3609 IN 5845/25 und 36g IN 7664/24
Berlin – Die wirtschaftliche Lage der Grand Moustache UG (haftungsbeschränkt) mit Sitz in der Heinz-Kapelle-Straße 6, 10407 Berlin, hat erneut zu gerichtlichen Konsequenzen geführt. Gleich zwei von Gläubigerseite gestellte Anträge auf Eröffnung des Insolvenzverfahrens – zuletzt unter den Aktenzeichen 3609 IN 5845/25 und 36g IN 7664/24 – wurden vom Amtsgericht Charlottenburg mit Beschluss vom 18. Oktober 2025 abgewiesen. Grund: Es fehlt an ausreichender Insolvenzmasse, um selbst die Verfahrenskosten zu decken.
Die Schuldnerin, vertreten durch Geschäftsführer Lucian McGuiness, ist im Handelsregister unter HRB 222830 eingetragen. Bereits mehrfach wurde versucht, eine Eröffnung des Insolvenzverfahrens herbeizuführen. Beide Anträge – sowohl der ältere aus dem Jahr 2024 als auch der jüngste – scheiterten jedoch an der gleichen Hürde: der vollständigen Mittellosigkeit der Gesellschaft.
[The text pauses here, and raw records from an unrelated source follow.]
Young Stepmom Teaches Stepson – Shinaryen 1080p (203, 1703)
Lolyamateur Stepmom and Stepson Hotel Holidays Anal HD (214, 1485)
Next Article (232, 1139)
Die wiederholte Abweisung mangels Masse nach § 26 Insolvenzordnung hat weitreichende Folgen. Sie bedeutet, dass das Unternehmen weder über verwertbares Vermögen noch über liquide Mittel verfügt, um die für ein Verfahren notwendige Infrastruktur (wie einen Insolvenzverwalter oder die Verfahrensabwicklung) zu finanzieren. Für Gläubiger ist das ein deutliches Zeichen: Forderungen lassen sich nicht einmal im Ansatz realisieren. Auch mögliche Prüfungen zur Geschäftsführerhaftung oder zur Aufarbeitung der Unternehmensverhältnisse entfallen mangels Eröffnung.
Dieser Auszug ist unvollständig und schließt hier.